##### Quoted text #####
Returning briefly to the "Spiritual But Not Religious" question, I notice that there's been some recent stir about Marcus Mumford's reluctance to own the label "Christian" in describing himself, despite a) coming from a strongly Christian background, b) clearly still believing in God and having some form of reverence for Jesus Christ and c) suffusing his music with strongly Christian themes, symbols and tropes.
His reticence seems clearly related to what I mentioned last week: The failure of Christianity to make itself attractive and credible in the contemporary context. As he says to Rolling Stone magazine, in answer to the question of whether he's a Christian:
“I don’t really like that word. It comes with so much baggage. So, no, I wouldn’t call myself a Christian. I think the word just conjures up all these religious images that I don’t really like. I have my personal views about the person of Jesus and who he was. … I’ve kind of separated myself from the culture of Christianity.”
Clearly what's being said here is not that he's separated himself from Christ, but that he's separated himself from a particular kind of cultural expression of Christianity, presumably one that is rooted in the kind of evangelical baggage that I've mentioned, which often trades in sexism, homophobia, and intolerant narrowness.
Refusal to be boxed into a definition of Christianity that is associated in the minds of many Rolling Stone readers with authoritarian ecclesial structures is understandable, and I give Mumford the credit he deserves for wanting to dissociate himself from that. At the same time, it's worth noting how he continues:
His spiritual journey is a “work in progress,” Mumford said, adding that he’s never doubted the existence of God and that his parents are unbothered by his ambivalence toward the Christian label.
There is something salutary in refusing to be rushed into a commitment to a particular way of expressing one's understanding of spiritual truth. To those who want to label him a Christian in order to dismiss him as well as those who want to label him so in order to claim him, Mumford refuses to accept the label.
Lillian Daniel, for whom I have exceptionally high regard, comments on this line of thought:
People will explain to me that without the Church, they are traveling light, without all that Christian baggage. But what exactly is this baggage? It’s people—who might actually be some of the best road companions there are.
Certainly, Marcus Mumford got one thing right—the Church is something you enter at your own risk.
Because you might actually bump into humanity there. You might hit up against something you disagree with. You might have to listen to music you don’t like. You might get asked to share your stuff. You might learn from a tradition far older than you, and realize how small you are standing before such a legacy. You might even be asked to worship something other than yourself.
As I've mentioned before, I get exactly what Lillian is talking about, and largely agree with her on the merits. At the same time, I think that this is a conversation taking place within the Christian fold. It's not that Mumford has genuinely placed himself outside of it. Rather, as I read it, he is unhappy with what the word "Christian" has come to mean, and so refuses the label in order to be free to embrace what the label implies. He doesn't want to be a Christian because that makes it more difficult to embody Christ.
##### Provided information #####
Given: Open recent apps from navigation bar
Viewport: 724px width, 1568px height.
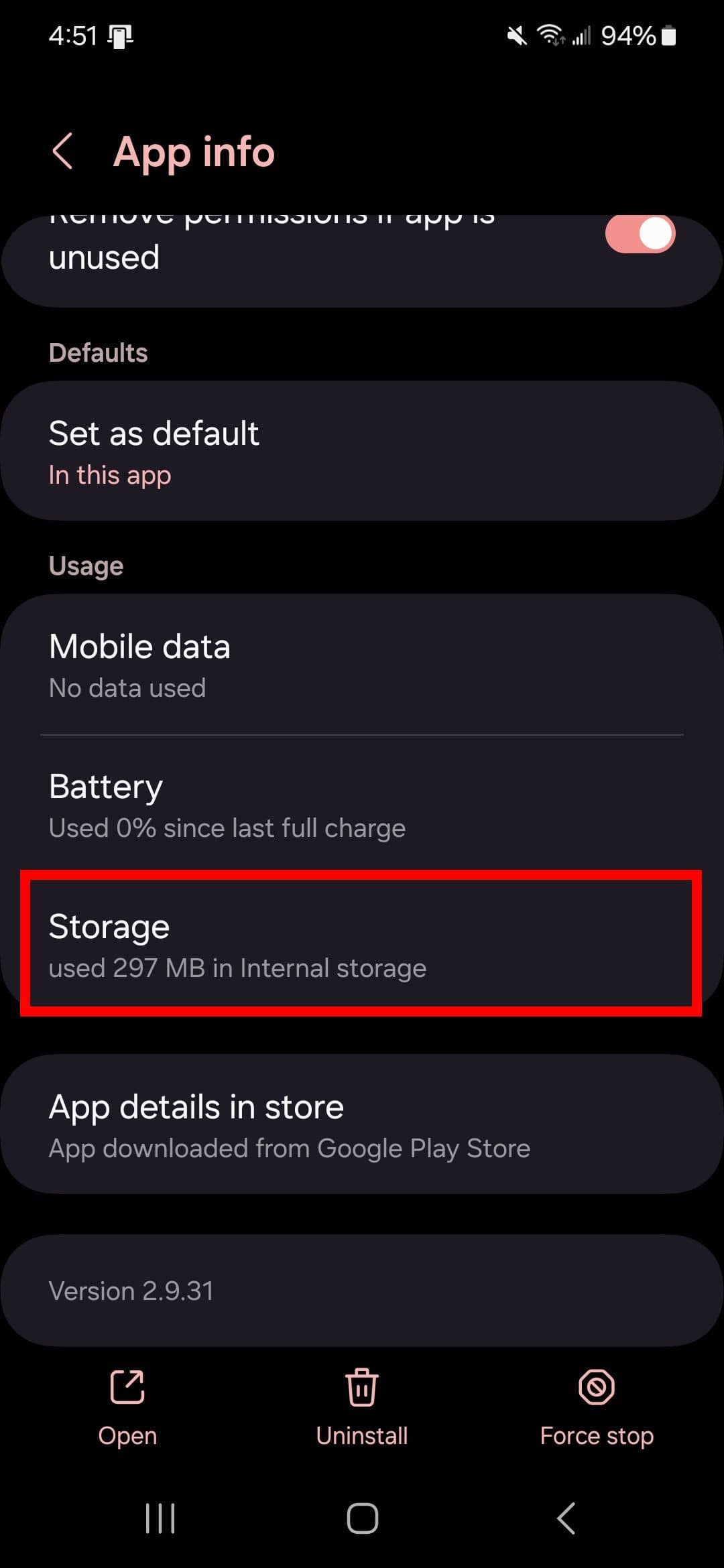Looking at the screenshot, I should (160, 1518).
#####
##### Provided information #####
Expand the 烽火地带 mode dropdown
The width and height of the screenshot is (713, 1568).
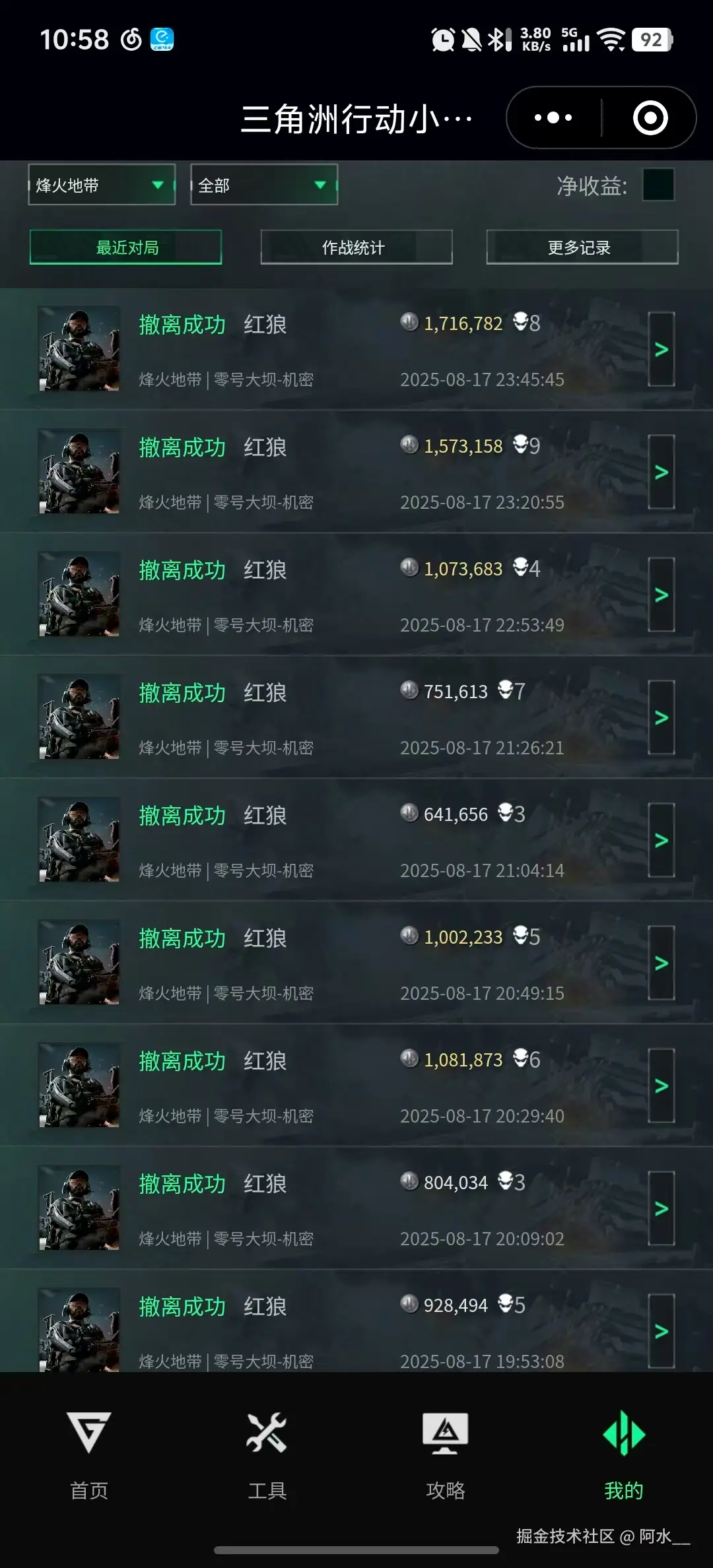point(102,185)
#####
##### Provided information #####
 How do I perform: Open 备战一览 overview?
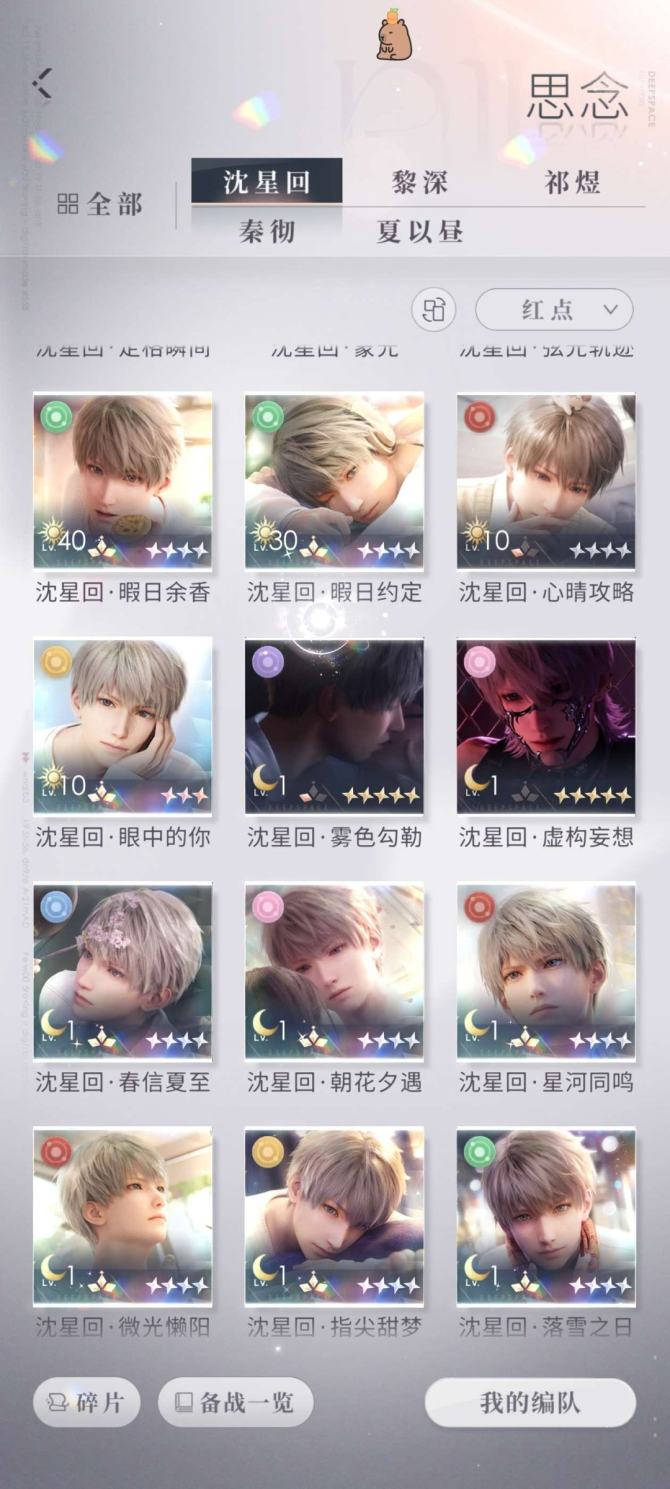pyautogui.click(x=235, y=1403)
#####
- What to work on:
- A) Check each statement against the passage on Marcus Mumford and the Christian label, answering yes or no and quoting the exact words of the passage that settle it: (i) Mumford says he has sometimes doubted the existence of God. (ii) Lillian Daniel says the Christian baggage is people. (iii) Mumford's parents are bothered by his ambivalence toward the Christian label.
- B) Carry the passage on Marcus Mumford and the Christian label forward from its final sentence.

- Answers for this exercise:
- A)
(i) No: "he’s never doubted the existence of God"
(ii) Yes: "It’s people—who might actually be some of the best road companions there are."
(iii) No: "his parents are unbothered by his ambivalence toward the Christian label"

- B)
Cathleen Falsani says it very well:
I didn’t hear Mumford’s remarks as a wishy-washy equivocation about the precepts of Christianity or a capitalist concern about alienating non-Christian fans. Rather what I took away from his answer was a keen wariness about other Christians and our too-often brutal judgmentalism.
Growing up as a pastor’s kid, undoubtedly Mumford knows this all too well. And as someone who is newly accustomed to standing in the unforgiving glare of celebrity’s spotlight, he surely also understands our cultural obsession with putting people on pedestals and knocking them off with great glee and heaping doses of schadenfreude.
What I heard in his reticence to label himself a Christian was not a denial of faith, but instead something that falls between Dorothy Day’s famous “Don’t call me a saint — I don’t want to be dismissed so easily,” and Soren Kierkegaard’s, “Once you label me you negate me.”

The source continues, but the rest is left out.